À la lumière des résultats de la dernière élection fédérale, on peut dire que le vote stratégique n'est pas vraiment ce qui caractérise l'électeur québécois. Le nombre de candidats du Nouveau Parti démocratique élus contre toute attente montre que les Québécois ont voté «avec leurs tripes» plutôt que pour le candidat le plus susceptible de l'emporter.
Ce comportement, qui s'est en fait avéré gagnant à la surprise générale, n'est pas celui auquel les politologues s'attendent dans un système électoral à un tour. «Dans un système comme le nôtre, l'électeur est plus porté à voter avec la tête qu'avec le cœur pour ne pas perdre son vote; il vote donc normalement pour un candidat qui a des chances de gagner l'élection», souligne André Blais, professeur au Département de science politique de l'Université de Montréal.
Cela conduit souvent à voter pour un candidat de second choix parce qu'il a plus de chances de l'emporter ou parce qu'il est plus susceptible d'en évincer un troisième qu'on désapprouve encore davantage. C'est ce qu'on appelle le vote stratégique.
«Dans un système à deux tours, les électeurs votent avec le cœur au premier tour pour celui qui est le plus près de leurs convictions et peuvent se reprendre au second tour en votant avec la tête», ajoute le professeur.
Les extrêmes en mouvance
C'est du moins ainsi que les politologues voyaient les choses. Cette perception a été mise en doute par des analyses récentes réalisées aux États-Unis et en France et qui semblaient montrer que les électeurs peuvent également voter de façon stratégique dans un système à deux tours alors que ce comportement était peut-être moins fréquent qu'on le croyait dans un système à un tour.
André Blais et une équipe de chercheurs français ont voulu éclaircir la question en effectuant la première étude testant l'attitude des électeurs dans deux modes différents de scrutin. En laboratoire, huit groupes de 21 personnes localisées à Montréal, Lille et Paris ont participé à une expérience simulant quatre élections à un tour et quatre autres à deux tours. Chaque élection mettait en lice cinq candidats répartis entre l'extrême gauche et l'extrême droite et les électeurs se voyaient attribuer au hasard une place sur le même axe politique gauche-droite. On demandait aussi aux participants d'évaluer les chances que leur candidat soit élu.
«L'objectif était de voir si les électeurs se comportent de la même manière dans les deux modes de scrutin», précise André Blais. En tenant compte des avantages pour l'électeur que son candidat soit élu de même que des chances de celui-ci de remporter l'élection, les résultats indiquent que la différence de comportement dans un système à un tour et dans un système à deux tours est plus faible que ce que les experts estimaient.
«Il y a effectivement plus de votes stratégiques dans le système à un tour, mais ce comportement se manifeste plus souvent que prévu dans le scrutin à deux tours», observe le professeur.
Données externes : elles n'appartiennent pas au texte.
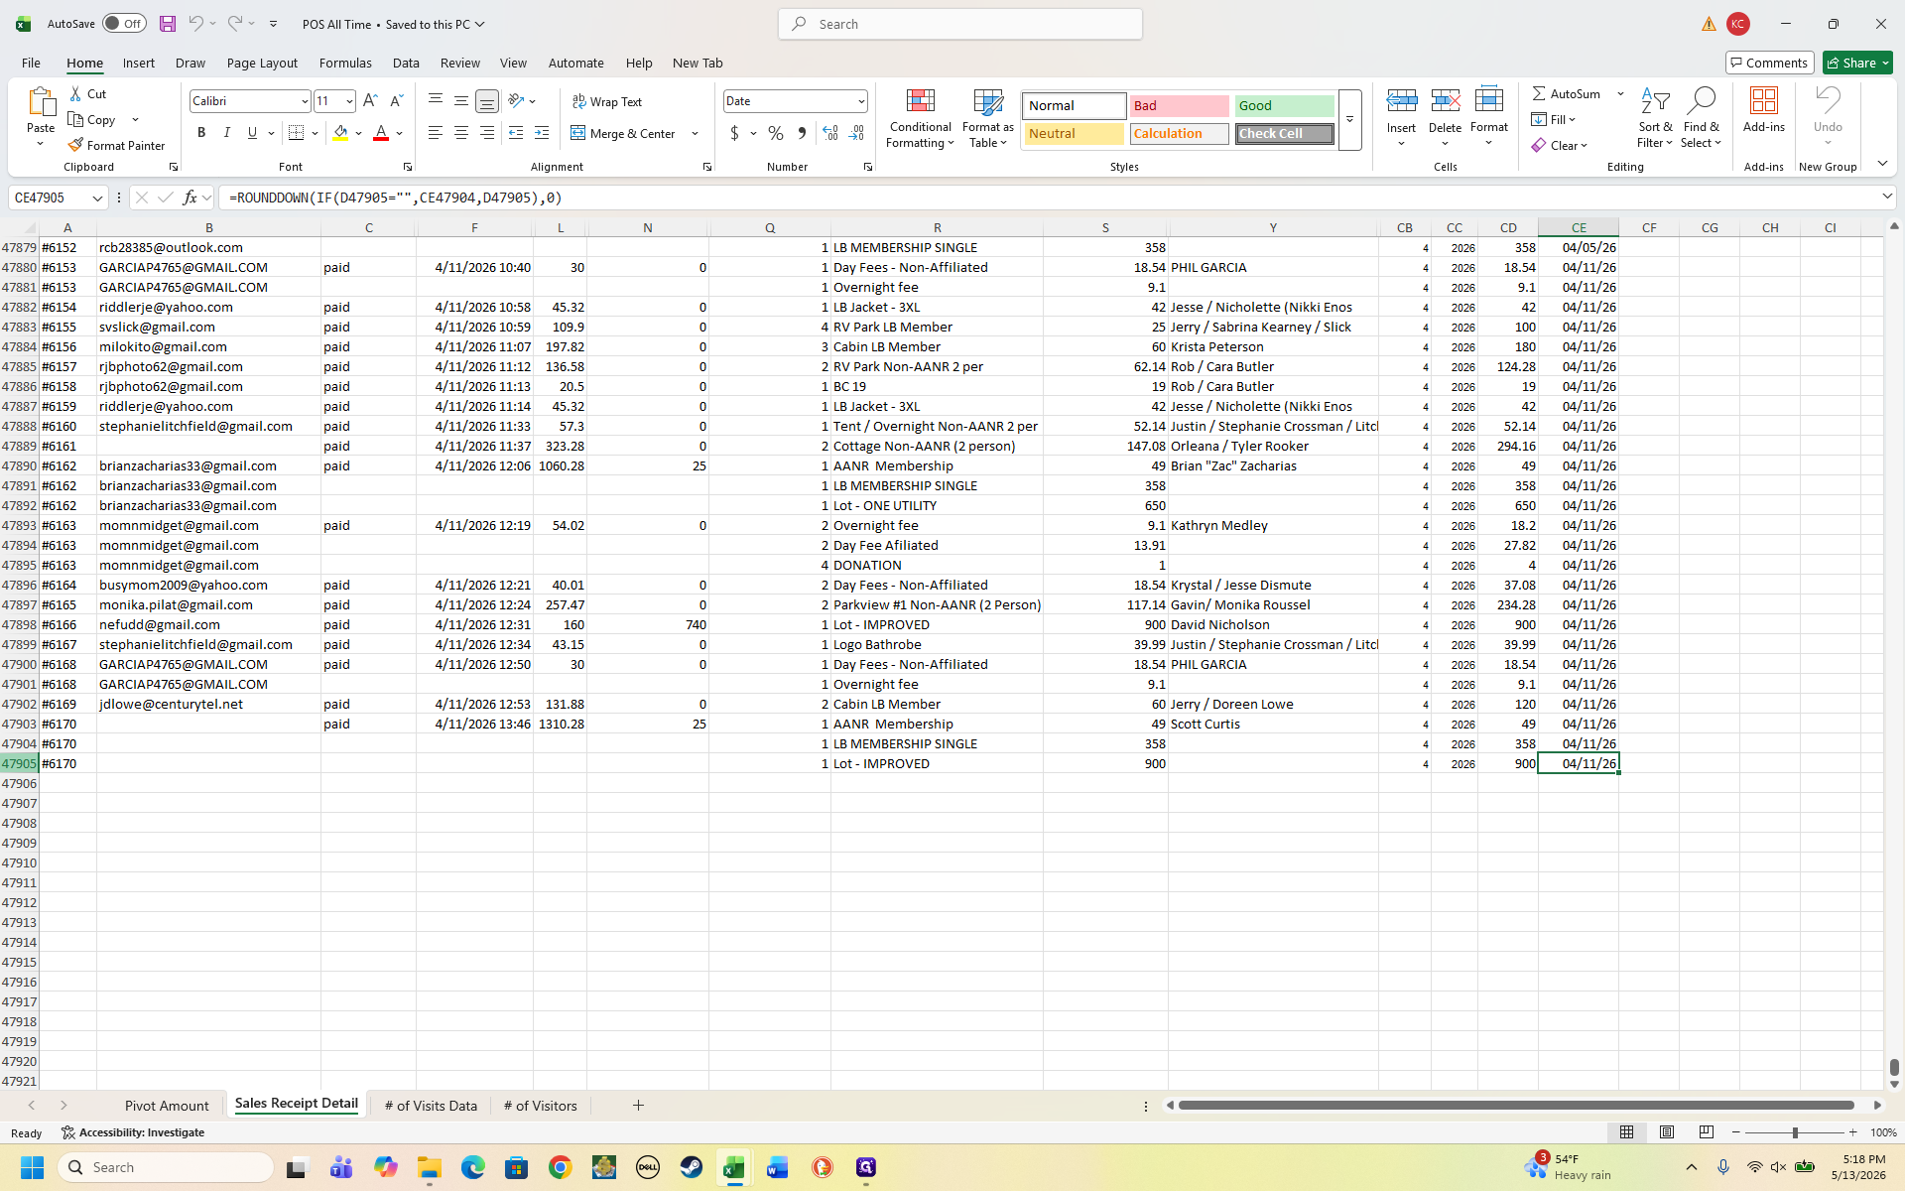Open the font size dropdown
The height and width of the screenshot is (1191, 1905).
click(x=348, y=101)
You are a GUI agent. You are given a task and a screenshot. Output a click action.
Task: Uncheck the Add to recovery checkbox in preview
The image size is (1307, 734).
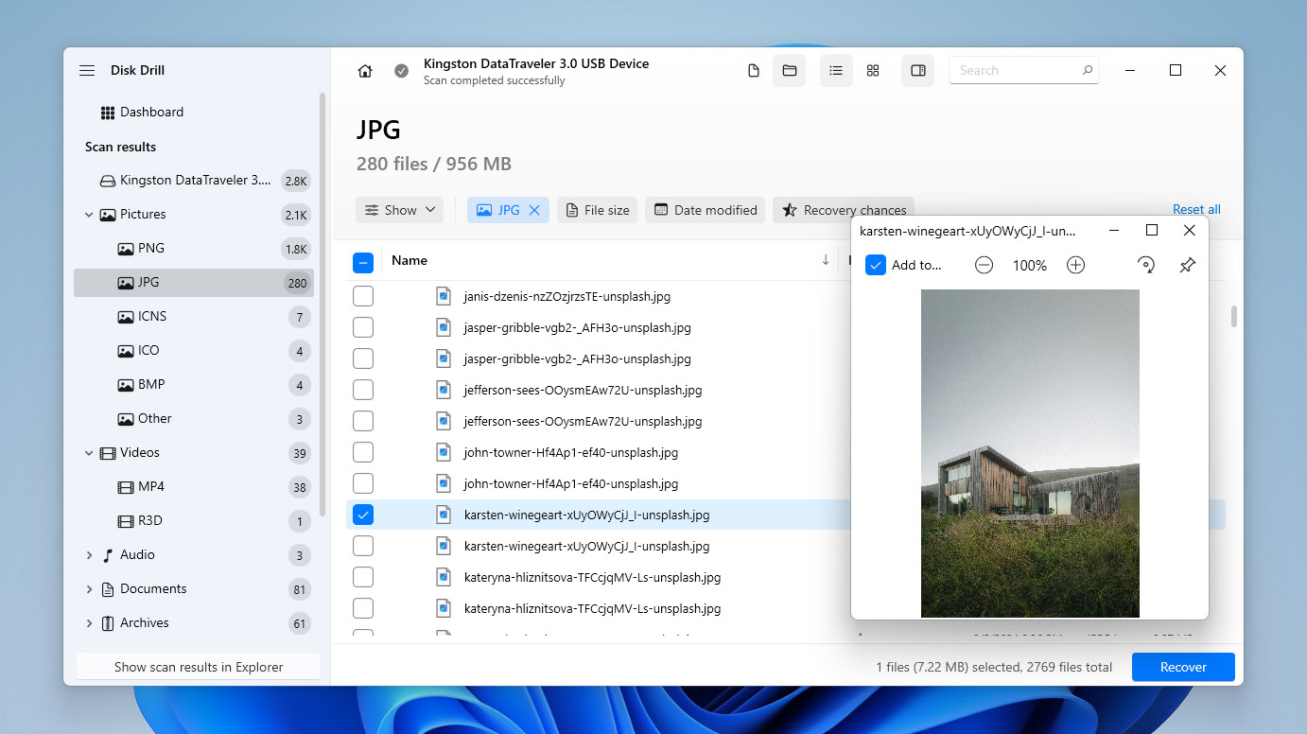(876, 266)
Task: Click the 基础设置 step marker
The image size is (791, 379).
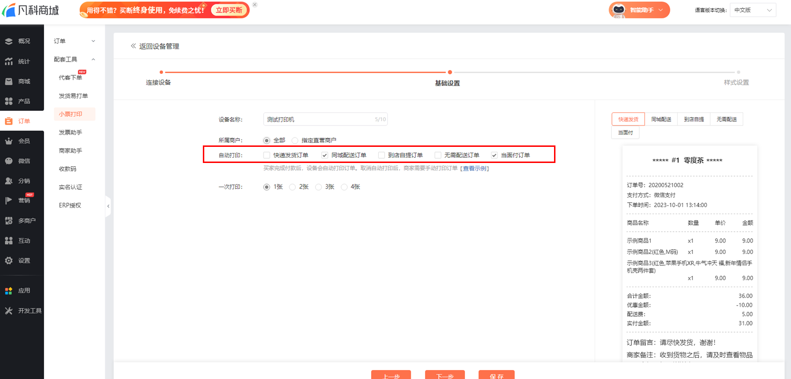Action: pyautogui.click(x=450, y=72)
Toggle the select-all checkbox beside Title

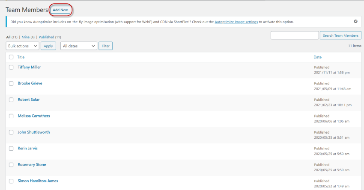click(11, 57)
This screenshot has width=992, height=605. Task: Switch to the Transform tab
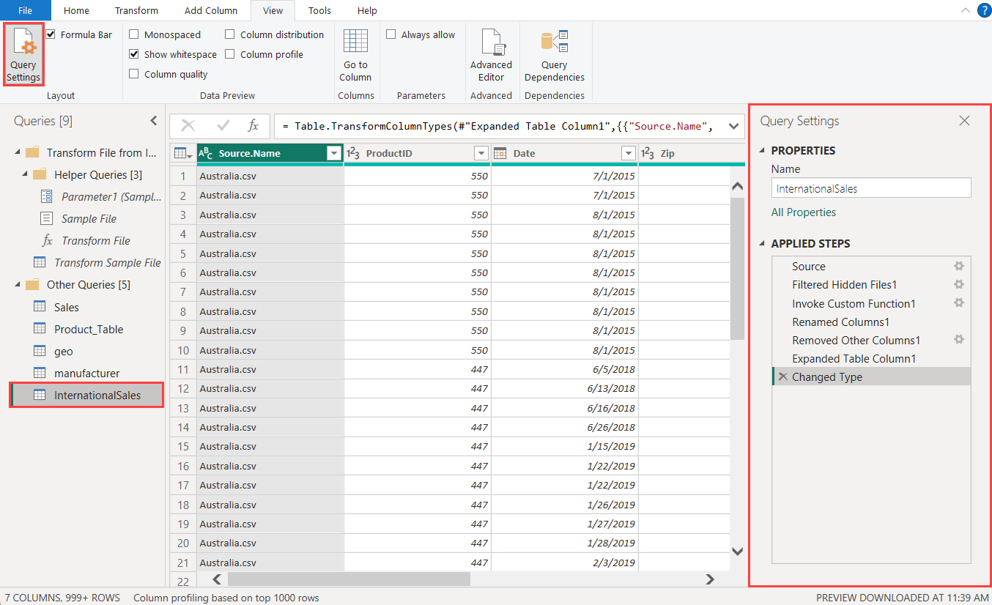136,10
Ce sont les électeurs situés aux deux extrêmes qui modifient le plus leur comportement, donc qui sont les plus enclins à voter de façon stratégique. Au fil des quatre élections, leur proportion à voter pour d'autres candidats que celui de leur allégeance politique passe de 25 à 50 %.
Dans les deux systèmes, l'électeur ne vote donc pas uniquement en fonction de ses préférences, mais tient aussi compte de la viabilité du candidat, c'est-à -dire de ses chances de gagner, concluent les chercheurs dans une analyse qui vient d'être publiée dans la revue Political Research Quaterly.
Même chose des deux côtés de l'Atlantique
L'équipe franco-québécoise s'attendait par ailleurs à ce que les résultats diffèrent entre la France et le Québec étant donné les cultures et les systèmes électoraux différents. Mais les résultats se sont avérés les mêmes des deux côtés de l'Atlantique.
Ces résultats, qui démontrent l'existence du vote stratégique dans un système à deux tours, confirment ce qui a été observé en France à l'élection présidentielle de 2002 et au cours de laquelle le candidat socialiste Lionel Jospin a été éliminé au premier tour. «La gauche avait voulu lancer un avertissement au Parti socialiste en ne soutenant pas son candidat sans penser toutefois que cela mènerait à éliminer M. Jospin», affirme André Blais.
Il y a donc aussi des risques à voter de manière stratégique dans un système à deux tours, comme il y a des risques à ne pas être stratégique dans un système à un tour, ainsi qu'on a pu le constater lors de la dernière élection fédérale.